+++ SOURCE DOCUMENT +++
That stretch in the 3rd quarter against the Magic is what they need out of him. Look for other teammates, but if you're hot (and especially if Melo's resting), don't pass the damn ball, keep shooting. When he's on the floor with Camby, Evans, Najera, and Steve Blake, it's in the team's best interest that he takes any decent shot he can get. Anyone thinking that AI becomes the clearcut number 1 option in Denver though, has some thinking to do. I really don't understand how that seems like an inevitability.


----------



## ¹²³ (Jan 8, 2003)

trade 'Melo.


----------



## darth-horax (Nov 21, 2005)

No.


----------



## Your Answer (Jul 13, 2005)

Kuskid said:



> That stretch in the 3rd quarter against the Magic is what they need out of him. Look for other teammates, but if you're hot (and especially if Melo's resting), don't pass the damn ball, keep shooting. When he's on the floor with Camby, Evans, Najera, and Steve Blake, it's in the team's best interest that he takes any decent shot he can get. Anyone thinking that AI becomes the clearcut number 1 option in Denver though, has some thinking to do. I really don't understand how that seems like an inevitability.


I totally agree with you that was the guys post from realgm when he said its inevitable, but I do think things are changing, at least from watching the past couple games. I think we are going to see more of a 1a 1b between Melo and AI. Where be4 I think AI was going out of his way to show he was the number 2 option. I think were gonna start to see now its more of a whos feeling it type thing, which is how it should be.




¹²³ said:


> trade 'Melo.


and this is just a retarded response


----------



## bootstrenf (May 24, 2006)

Melo's Answer said:


> and this is just a retarded response



you don't think he meant it as a joke?


----------



## DieSlow69 (Apr 18, 2005)

Melo's Answer said:


> Like it or not, here he comes;
> 
> Quote:
> "My coach (George Karl) has been telling me that they want the A.I. that they traded for," Iverson said. "They want me to be myself. A lot of times, I get caught up in just trying to fit in and trying not to do too much. . . . Our coaches feel it's in our best interests for me to keep attacking."
> ...



Hello Denver Fans....What up Melo's Answer (sounds wierd calling you that :lol: )........But anyway...I knew A.I wasn't gonna keep trying to stay the number two option....Not that I'm saying he is going to try to take over....But he is to good to play the way he was trying to hard to prove that he can be a number 2.... A.I. is just a beast and he's about to go apezhit(Damn I miss A.I. :worthy: AI ).... I'm glad Karl is telling him to just play like the player they traded for......be aggressive and assertive and stop trying to be what the sports analyst want you to be and say that you can't be...... because that is gonna make him feel comfortable and he isn't going to be afraid to be his old self which in turn is really going to help you guys:clap2:

*A.I. is the GOAT (under sixfeet)*


----------



## Kuskid (Aug 18, 2004)
+++ DATASET EXTRACT +++
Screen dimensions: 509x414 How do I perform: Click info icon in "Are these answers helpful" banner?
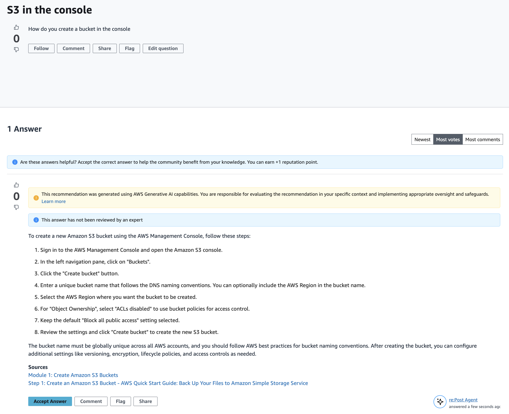[15, 162]
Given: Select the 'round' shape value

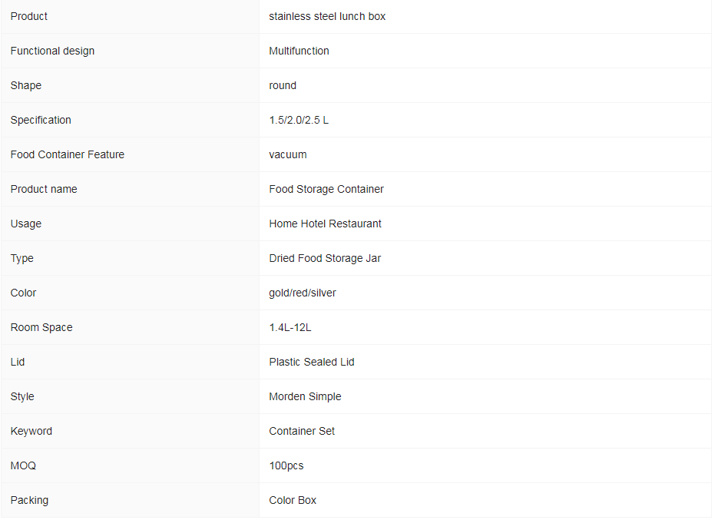Looking at the screenshot, I should coord(283,86).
+++
[SET EXERCISE 1]
In the Denver forum thread, what does Iverson say his coach has been telling him?
[SET EXERCISE 2]
Copy the stretch of the Denver forum thread from "Hello Denver Fans....What" through "(Aug 18, 2004)" word for word.
[SET EXERCISE 3]
Continue the Denver forum thread from the point where it stops.
The data are separate from the Denver forum thread.

[ANSWER 1]
That they want the A.I. that they traded for.

[ANSWER 2]
Hello Denver Fans....What up Melo's Answer (sounds wierd calling you that :lol: )........But anyway...I knew A.I wasn't gonna keep trying to stay the number two option....Not that I'm saying he is going to try to take over....But he is to good to play the way he was trying to hard to prove that he can be a number 2.... A.I. is just a beast and he's about to go apezhit(Damn I miss A.I. :worthy: AI ).... I'm glad Karl is telling him to just play like the player they traded for......be aggressive and assertive and stop trying to be what the sports analyst want you to be and say that you can't be...... because that is gonna make him feel comfortable and he isn't going to be afraid to be his old self which in turn is really going to help you guys:clap2:

*A.I. is the GOAT (under sixfeet)*


----------



## Kuskid (Aug 18, 2004)

[ANSWER 3]
Melo's Answer said:


> I totally agree with you that was the guys post from realgm when he said its inevitable, but I do think things are changing, at least from watching the past couple games. I think we are going to see more of a 1a 1b between Melo and AI. Where be4 I think AI was going out of his way to show he was the number 2 option. I think were gonna start to see now its more of a whos feeling it type thing, which is how it should be.


Couldn't agree more with all of that.


----------



## darth-horax (Nov 21, 2005)

As long as I keep getting my shots, I'm ok with 'AI gettin gmore looks.


----------



## melo4life (Jun 5, 2006)

darth-horax said:


> As long as I keep getting my shots, I'm ok with 'AI gettin gmore looks.


Are you meant to be a Nuggets player or something?? As long as you get your shots??


----------



## ¹²³ (Jan 8, 2003)

bootstrenf said:


> you don't think he meant it as a joke?


I never joke. :biggrin:


----------



## bootstrenf (May 24, 2006)

¹²³ said:


> I never joke. :biggrin:



well then, i stand corrected...


----------



## ¹²³ (Jan 8, 2003)

bootstrenf said:


> well then, i stand corrected...


Yeah, I can't tell you are the "stand corrected" type of guy. My sarcasm is pretty hard to crack down. :biggrin:


----------



## darth-horax (Nov 21, 2005)

The secret's out...meet Mr. Diawara!


----------



## RoddneyThaRippa (Jun 28, 2003)

The problem with Iverson is that he is a completely inconsistent shooter. He has all the tell tale signs of someone who doesn't practice his shot enough: erratic percentages and a tendency to aim rather than let it go. That said, you can't really complain about his shot selection - he gets himself wonderful shots. But due to his inconsistency, I'd rather Karl tell him to pick his spots and run the offense through Carmelo and Nene. Iverson has the ability to get wherever he wants whenever he wants, which can get teammates open shots. That's what he needs to concentrate on. Once again, Karl has no idea what he is doing.


----------



## nbanoitall (May 21, 2004)

iverson needs to learn he's not the man. his old team is doing better now that he is out the door. he's got amazing and still inconsistent offensive skills. he's got to scrap the bulk (the quantity shooting) and focus on quality.

in the half court, option number one has to be find melo. and if melo isnt double teamed, he is going to convert a high percentage. likely teams will be forced to double team. remember against the clippers in the playoffs they triple teamed him. 

with melo drawing double coverage he then needs to focus on finding open cutters and guys on the wing. The bigs need to set screens and flash to the basket. the guards need to find a open spot on the floor. blake, ai, and jr smith all should shoot a good percentage of open looks in a half court set. AI and Smith could both do plenty of cutting to the basket too.

They just need direction. I think AI would focus on finding Melo in the low and high post positions and then move off screens and roll out to the wing and or cut to the basket.

he just needs a coach that demands AI do that instead of being the old ai. because the old ai doesnt work.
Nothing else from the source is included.